A partir d’un corpus diversifié et largement inédit, comprenant des documents d’archives (militaires, civils, diplomatiques…), des productions scientifiques, des récits d’explorateurs, des récits de voyages, des cartes, des atlas, des revues savantes, des guides touristiques, des manuels scolaires, ainsi qu’à travers des travaux de terrain et le recueil de sources orales, nous souhaitons analyser ces espaces au-delà des simples traités de délimitation. Il s’agit de comprendre les frontières dans une profondeur conceptuelle qui doit permettre de les considérer comme des espaces à part entière, sujets de représentation, de discours, créateurs d’identité et révélateurs de pouvoir et de souveraineté. La méthodologie de recherche est ainsi marquée par la volonté d’étudier ces frontières dans une grande amplitude temporelle, en recherchant la profondeur historique, c’est-à-dire en interrogeant le très contemporain et le passé lointain ; l’objectif de ce travail d’équipe étant aussi de réfléchir à l’articulation de ces différentes temporalités, de penser les différents moments de l’histoire de ces frontières les uns par rapport aux autres.

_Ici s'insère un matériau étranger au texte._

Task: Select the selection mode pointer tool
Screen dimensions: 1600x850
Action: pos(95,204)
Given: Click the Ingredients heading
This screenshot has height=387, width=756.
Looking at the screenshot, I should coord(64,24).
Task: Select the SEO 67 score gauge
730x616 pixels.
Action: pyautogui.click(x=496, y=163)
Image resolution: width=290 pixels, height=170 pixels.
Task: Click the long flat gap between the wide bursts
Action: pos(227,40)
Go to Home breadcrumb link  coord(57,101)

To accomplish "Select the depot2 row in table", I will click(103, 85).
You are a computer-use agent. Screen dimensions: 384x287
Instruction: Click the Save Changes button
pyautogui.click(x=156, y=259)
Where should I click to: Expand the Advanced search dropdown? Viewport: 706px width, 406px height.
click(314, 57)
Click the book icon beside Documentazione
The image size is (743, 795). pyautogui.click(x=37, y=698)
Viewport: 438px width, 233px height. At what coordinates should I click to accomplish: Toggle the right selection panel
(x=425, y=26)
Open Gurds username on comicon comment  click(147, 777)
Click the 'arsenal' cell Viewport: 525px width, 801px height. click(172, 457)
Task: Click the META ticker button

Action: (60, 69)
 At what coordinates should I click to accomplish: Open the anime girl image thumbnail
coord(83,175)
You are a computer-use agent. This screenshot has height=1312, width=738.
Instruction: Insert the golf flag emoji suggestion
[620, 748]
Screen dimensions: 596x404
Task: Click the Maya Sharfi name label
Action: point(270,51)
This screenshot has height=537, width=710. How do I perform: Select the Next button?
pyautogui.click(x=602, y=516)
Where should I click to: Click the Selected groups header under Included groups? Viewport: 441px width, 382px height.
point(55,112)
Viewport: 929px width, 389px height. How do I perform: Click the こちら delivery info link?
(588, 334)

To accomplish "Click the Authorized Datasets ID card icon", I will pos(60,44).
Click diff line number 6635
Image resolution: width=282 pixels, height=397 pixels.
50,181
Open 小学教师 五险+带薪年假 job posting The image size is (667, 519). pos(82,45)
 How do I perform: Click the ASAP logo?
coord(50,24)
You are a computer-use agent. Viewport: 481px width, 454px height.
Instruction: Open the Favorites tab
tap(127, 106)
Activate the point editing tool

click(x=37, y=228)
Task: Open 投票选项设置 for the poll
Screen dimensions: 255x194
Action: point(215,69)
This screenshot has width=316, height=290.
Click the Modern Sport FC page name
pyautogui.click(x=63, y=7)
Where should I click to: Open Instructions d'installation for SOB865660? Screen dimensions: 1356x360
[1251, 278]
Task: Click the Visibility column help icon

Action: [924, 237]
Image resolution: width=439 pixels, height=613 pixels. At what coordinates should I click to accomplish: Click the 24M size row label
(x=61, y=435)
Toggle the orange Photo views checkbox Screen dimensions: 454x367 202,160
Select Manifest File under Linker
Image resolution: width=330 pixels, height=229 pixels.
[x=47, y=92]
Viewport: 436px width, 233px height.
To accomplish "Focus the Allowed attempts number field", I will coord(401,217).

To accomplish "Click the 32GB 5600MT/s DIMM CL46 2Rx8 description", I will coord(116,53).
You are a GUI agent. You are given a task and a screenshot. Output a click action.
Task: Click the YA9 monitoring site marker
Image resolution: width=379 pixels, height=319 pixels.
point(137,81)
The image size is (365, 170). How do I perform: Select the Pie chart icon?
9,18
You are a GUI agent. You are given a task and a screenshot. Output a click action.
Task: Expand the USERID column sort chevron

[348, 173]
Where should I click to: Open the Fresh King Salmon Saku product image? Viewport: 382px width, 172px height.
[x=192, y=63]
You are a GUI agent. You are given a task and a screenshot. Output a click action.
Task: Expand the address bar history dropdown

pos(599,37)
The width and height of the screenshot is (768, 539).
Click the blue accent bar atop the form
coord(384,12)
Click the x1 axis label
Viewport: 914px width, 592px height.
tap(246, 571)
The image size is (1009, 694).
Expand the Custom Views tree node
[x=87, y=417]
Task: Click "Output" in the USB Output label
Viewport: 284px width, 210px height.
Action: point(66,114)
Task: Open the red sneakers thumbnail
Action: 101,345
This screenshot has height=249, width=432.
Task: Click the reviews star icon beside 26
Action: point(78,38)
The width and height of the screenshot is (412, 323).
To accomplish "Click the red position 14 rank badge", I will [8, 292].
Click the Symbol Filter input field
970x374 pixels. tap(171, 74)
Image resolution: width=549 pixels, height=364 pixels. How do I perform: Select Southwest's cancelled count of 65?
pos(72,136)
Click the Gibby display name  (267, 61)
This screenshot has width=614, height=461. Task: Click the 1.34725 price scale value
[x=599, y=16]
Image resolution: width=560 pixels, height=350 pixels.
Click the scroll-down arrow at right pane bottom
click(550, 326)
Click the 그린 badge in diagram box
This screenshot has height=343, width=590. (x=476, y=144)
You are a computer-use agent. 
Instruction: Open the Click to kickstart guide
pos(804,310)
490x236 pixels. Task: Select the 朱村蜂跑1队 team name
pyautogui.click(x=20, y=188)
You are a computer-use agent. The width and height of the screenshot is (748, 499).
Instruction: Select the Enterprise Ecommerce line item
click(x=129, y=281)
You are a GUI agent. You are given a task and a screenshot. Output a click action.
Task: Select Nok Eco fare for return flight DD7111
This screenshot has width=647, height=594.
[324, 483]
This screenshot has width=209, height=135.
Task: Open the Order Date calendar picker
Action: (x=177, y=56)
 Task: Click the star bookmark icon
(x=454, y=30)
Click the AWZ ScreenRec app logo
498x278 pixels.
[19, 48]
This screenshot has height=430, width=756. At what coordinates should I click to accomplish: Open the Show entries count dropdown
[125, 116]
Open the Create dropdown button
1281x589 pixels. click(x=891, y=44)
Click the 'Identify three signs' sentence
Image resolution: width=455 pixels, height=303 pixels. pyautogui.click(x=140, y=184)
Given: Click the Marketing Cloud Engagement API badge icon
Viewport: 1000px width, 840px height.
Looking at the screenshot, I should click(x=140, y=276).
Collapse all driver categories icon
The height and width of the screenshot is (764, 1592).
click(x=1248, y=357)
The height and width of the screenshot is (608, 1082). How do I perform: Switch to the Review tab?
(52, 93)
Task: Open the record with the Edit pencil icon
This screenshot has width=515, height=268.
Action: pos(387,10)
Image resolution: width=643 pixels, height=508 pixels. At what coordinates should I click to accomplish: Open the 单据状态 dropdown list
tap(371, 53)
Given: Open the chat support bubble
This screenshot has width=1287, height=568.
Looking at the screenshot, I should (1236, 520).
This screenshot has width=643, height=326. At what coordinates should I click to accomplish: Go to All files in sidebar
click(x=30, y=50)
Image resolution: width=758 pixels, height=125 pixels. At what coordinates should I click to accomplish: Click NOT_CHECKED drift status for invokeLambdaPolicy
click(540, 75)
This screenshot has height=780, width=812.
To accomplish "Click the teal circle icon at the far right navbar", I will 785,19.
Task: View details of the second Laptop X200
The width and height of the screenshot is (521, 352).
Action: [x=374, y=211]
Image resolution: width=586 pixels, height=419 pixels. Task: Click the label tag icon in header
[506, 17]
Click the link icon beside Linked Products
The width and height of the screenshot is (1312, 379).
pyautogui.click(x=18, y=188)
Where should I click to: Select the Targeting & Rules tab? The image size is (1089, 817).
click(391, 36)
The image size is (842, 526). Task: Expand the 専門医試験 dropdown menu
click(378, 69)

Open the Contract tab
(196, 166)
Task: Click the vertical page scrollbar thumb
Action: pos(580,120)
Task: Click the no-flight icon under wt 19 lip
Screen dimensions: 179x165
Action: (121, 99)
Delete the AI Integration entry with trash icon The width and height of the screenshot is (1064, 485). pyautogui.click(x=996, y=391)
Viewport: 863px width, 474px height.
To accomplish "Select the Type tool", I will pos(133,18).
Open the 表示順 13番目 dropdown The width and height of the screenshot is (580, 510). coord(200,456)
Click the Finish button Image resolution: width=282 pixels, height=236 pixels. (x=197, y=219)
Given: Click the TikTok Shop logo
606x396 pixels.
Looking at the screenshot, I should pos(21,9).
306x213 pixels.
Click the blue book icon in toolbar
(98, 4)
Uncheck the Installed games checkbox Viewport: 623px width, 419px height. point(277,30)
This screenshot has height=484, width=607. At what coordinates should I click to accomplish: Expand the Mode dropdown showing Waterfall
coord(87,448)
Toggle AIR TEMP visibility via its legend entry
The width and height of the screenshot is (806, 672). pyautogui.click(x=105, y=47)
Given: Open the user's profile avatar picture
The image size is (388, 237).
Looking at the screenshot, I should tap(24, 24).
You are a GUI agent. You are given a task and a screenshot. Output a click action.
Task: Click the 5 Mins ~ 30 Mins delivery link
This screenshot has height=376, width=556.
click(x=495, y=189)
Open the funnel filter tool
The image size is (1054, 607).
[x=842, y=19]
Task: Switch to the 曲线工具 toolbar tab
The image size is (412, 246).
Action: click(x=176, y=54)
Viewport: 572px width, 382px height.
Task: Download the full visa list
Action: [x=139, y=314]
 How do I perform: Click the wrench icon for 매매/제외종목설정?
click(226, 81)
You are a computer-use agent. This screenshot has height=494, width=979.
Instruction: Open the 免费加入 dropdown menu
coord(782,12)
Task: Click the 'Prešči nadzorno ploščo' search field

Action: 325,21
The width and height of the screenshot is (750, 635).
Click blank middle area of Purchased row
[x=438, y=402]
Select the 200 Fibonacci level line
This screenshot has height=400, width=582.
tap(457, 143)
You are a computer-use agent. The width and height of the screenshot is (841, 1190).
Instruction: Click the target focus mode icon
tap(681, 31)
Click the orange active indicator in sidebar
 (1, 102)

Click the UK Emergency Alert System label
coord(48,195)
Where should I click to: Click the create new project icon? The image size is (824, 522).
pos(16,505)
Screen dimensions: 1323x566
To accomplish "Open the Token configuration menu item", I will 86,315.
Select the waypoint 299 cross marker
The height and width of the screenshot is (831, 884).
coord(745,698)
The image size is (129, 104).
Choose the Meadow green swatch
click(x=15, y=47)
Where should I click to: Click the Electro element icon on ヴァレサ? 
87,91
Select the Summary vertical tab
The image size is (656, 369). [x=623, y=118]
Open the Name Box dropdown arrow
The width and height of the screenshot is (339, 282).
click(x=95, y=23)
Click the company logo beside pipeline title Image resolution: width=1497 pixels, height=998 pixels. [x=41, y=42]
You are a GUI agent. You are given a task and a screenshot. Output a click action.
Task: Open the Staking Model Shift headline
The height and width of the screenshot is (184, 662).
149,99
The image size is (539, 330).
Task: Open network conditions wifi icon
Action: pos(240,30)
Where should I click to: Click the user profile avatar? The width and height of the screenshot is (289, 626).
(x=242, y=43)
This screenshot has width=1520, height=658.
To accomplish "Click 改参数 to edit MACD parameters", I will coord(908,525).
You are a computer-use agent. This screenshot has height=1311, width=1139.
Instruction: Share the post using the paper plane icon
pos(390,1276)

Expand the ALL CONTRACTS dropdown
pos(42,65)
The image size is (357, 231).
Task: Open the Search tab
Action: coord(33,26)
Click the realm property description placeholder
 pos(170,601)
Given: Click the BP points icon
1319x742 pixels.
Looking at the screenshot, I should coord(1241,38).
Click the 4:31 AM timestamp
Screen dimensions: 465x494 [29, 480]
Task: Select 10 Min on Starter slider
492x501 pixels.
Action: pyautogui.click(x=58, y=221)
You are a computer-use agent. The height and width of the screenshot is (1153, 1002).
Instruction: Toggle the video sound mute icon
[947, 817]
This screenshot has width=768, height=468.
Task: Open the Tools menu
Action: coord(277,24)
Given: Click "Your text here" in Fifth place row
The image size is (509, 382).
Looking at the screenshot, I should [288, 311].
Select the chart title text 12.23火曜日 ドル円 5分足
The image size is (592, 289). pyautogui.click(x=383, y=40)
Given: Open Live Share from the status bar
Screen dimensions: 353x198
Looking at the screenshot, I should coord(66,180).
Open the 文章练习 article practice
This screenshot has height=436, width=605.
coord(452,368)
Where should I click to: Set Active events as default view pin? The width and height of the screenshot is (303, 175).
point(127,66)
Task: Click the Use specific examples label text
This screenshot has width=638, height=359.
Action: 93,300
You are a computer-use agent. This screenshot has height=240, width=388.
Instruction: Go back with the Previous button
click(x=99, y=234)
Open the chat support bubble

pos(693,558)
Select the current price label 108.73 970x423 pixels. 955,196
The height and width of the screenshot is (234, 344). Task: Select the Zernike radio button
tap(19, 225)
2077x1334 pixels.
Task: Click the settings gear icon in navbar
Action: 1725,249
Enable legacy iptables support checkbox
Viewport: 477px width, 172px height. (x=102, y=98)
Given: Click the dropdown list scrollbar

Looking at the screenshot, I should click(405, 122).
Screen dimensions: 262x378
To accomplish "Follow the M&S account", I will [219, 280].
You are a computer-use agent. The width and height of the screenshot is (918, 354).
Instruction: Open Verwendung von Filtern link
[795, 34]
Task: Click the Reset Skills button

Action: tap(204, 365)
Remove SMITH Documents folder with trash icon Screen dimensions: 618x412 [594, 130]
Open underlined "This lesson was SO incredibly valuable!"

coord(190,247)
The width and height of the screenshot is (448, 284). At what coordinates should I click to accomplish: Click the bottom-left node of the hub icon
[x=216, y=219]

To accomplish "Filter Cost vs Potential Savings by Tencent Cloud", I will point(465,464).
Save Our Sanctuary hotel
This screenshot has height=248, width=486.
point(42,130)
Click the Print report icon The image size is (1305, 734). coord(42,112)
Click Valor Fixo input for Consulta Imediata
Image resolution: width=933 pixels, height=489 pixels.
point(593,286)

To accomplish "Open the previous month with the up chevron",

Plusieurs étapes dans la recherche et sa valorisation sont prévues : dépouillement du corpus, présentation de dossiers lors d’un séminaire interne autour des problématiques communes ; inscription nécessaire de ce projet dans le cadre des enseignements et de la formation, en encourageant et en finançant les travaux d’étudiants de master et de thèse sur la question des frontières. Ces études ne peuvent qu’être internationales, la vision et les travaux de chercheurs étrangers, particulièrement africains, étant indispensables au croisement des regards et des mythes. Les invitations au séminaire de ces chercheurs étrangers permettront de confronter les avancées scientifiques et problématiques, dans le but d’une journée d’études commune, puis d’un colloque international. Ce travail d’équipe doit permettre enfin la publication d’articles et d’ouvrages scientifiques, mais aussi, à travers les enseignements et la réalisation d’atlas et d’ouvrages accessibles à un large public, la vulgarisation de nos recherches et de nos problématiques.